▶ [Selección]:
_ _ _ _ _

El matrimonio se verifica comprando el novio la que ha de ser su mujer a su padre o pariente principal de quien depende. De aquí dimana el trato servil que sufren, y que sus maridos sean árbitros hasta de su vida. Muchas veces suele disolverse el contrato por unánime consentimiento de los desposados, y volviendo la mujer a su padre, entrega este lo que recibió por ella. Otras termina por fuga que cometen las mujeres, de resultas de los maltratamientos que sufren, en cuyo caso se refugian en manos de algún poderoso, quien las recibe bajo su protección, sin que nadie se atreva a exigir de él cosa alguna.

Mudan sus rancherías a medida que en el lugar en que han vivido escasean los comestibles necesarios para ellos y sus bestias, trasladándose ya de una sierra a otra, ya de una roca o crestón a otro de la misma cordillera o montaña. Suele influir mucho para estas traslaciones la necesidad de buscar lugares a propósito para pasar con más comodidad las diversas estaciones del año.

La reunión de muchas rancherías en un punto suele ser casual y dimanada de ir todos buscando ciertas frutas, que saben abundan en tal o tal terreno por un preciso tiempo. También es prevista y combinada, o con la idea de formar cuerpo para defenderse, o con la de celebrar alguna de sus funciones, que se reducen a cacerías y bailes y juegos en la noche. En lo general se decide en estas juntas algún plan de operaciones contra sus enemigos. En estos casos, no solo se unen las rancherías de una parcialidad, sino que suelen congregarse dos o más tribus completas.

_ _ _ _ _

▶ [Extractos de datos]:
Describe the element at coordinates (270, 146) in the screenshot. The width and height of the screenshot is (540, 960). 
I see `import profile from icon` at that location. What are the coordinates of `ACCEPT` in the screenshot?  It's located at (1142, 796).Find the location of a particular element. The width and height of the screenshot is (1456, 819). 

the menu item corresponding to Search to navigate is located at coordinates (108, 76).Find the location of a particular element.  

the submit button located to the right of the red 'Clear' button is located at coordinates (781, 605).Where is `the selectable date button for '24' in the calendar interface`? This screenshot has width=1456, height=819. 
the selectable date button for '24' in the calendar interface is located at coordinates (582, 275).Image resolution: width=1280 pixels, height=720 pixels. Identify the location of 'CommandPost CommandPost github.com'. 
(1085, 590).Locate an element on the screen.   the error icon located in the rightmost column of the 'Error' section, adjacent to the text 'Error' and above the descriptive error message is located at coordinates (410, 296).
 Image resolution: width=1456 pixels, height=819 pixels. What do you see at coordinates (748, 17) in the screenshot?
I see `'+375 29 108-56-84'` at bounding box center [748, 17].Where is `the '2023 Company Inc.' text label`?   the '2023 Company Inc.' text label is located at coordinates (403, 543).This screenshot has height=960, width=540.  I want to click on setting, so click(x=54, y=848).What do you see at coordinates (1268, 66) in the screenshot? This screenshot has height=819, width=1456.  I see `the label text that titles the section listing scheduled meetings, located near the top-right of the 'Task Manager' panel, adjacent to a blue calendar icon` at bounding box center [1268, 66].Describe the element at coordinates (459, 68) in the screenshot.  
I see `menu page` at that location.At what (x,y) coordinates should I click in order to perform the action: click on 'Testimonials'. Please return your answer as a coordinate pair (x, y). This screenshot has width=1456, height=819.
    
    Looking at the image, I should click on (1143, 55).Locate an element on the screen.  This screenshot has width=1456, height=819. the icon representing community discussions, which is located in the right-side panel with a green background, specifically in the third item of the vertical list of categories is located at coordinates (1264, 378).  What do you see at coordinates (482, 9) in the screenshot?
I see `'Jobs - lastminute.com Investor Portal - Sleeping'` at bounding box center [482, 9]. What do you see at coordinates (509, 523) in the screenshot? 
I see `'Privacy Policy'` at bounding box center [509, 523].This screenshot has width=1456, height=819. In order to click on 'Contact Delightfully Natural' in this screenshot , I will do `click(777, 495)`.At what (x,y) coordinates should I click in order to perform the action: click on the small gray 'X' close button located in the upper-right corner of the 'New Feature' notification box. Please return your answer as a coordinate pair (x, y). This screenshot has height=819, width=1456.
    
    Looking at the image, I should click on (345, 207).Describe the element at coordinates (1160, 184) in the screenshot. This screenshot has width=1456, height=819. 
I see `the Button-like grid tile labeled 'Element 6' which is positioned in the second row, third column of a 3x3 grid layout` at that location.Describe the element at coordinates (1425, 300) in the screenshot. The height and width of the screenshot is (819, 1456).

_ _ _ _ _

▶ [Ejercicios]:
1. Enumera todos los motivos que, según la selección, llevan a que muchas rancherías se reúnan en un punto.
2. Prosigue la selección a partir de su última oración.

▶ [Resultados del ejercicio]:
1.
- Ir todos buscando ciertas frutas que abundan en un terreno por un tiempo preciso.
- Formar cuerpo para defenderse.
- Celebrar alguna de sus funciones: cacerías, bailes y juegos en la noche.

2.
En cualquiera de estas incorporaciones toma el mando del todo por común consentimiento el más acreditado de valiente; y aunque esta dignidad no infunde en los demás particular subordinación, ni dependencia, pues cada cual tiene salvoconducto para irse, quedarse, o no aprobar las ideas del jefe, siempre prepondera el influjo de este, especialmente para la disposición de su campamento, método de defensa en caso de ser atacado, o emprender cualquiera maniobra hostil.

Las rancherías así reunidas, siempre ocupan los cañones más escabrosos de una sierra de difíciles gargantas para aproximarse al terreno, que siempre está inmediato a elevadísimas alturas que dominan los llanos circunvecinos. En esta colocan sus ranchos los que han de servir de vigías durante la reunión, siendo de su cargo descubrir las avenidas y dar los avisos correspondientes. En estos puestos elevados jamás se hace lumbre, y siempre viven los de vista más sutil, y que tienen mayor práctica y conocimiento de la guerra.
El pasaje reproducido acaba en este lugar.